The article describes how, on Monday morning, a German "night-raider" dropped a "stick" of high-explosive bombs, onto a suburb of a "home counties town", killing one person and seriously injuring four more.

"The plane flew low over the housetops, wheeled and released the bombs, two of which burst in roadways and one in a back garden."

"Some houses were wrecked and many others had windows and roofs smashed and doors blown off."

St. Luke's church hall was quickly converted into a rest centre and a mobile canteen was quickly on the scene.

The same page carried a report on the funeral of Herbert Washington, but does not explain the cause of death. The funeral took place on Thursday 15th May, after a service at Holy Trinity church. It gave Herbert's age, 38 years old, and stated that he was employed at the Alexandra Laundry.

Herbert is buried in Guildford Cemetery.

Addison Road Bomb Damage

Bomb Damage in Addison Road.
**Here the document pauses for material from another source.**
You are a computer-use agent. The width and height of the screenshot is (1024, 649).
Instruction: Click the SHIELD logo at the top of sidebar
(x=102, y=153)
From David Rose Collection. Reproduced by kind permission of David Rose.

Updated 10/02/2010 A letter on the Charlotteville web-site (Charlotteville web-site) from Colin Saville gives a very good account of Cline Road in the War years. The letter states that house numbers 71, 73, 64 and 66 Cline Road were all badly damaged by the bombs that were dropped that night.

I have also been contacted by a lady who lived in Cline Road during the War. Her father, Mr. Porter, was first to the scene and discovered Herbert Washington's body. She also told how the steep bank between Addison and Cline Road which forms the back gardens of the even-numbered houses helped protect those houses by absorbing some of the blast.

Living in number 111 Cline Road, she had a good view of the hospital grounds (now St. Luke's housing development) and would watch the wounded soldiers convelescing there.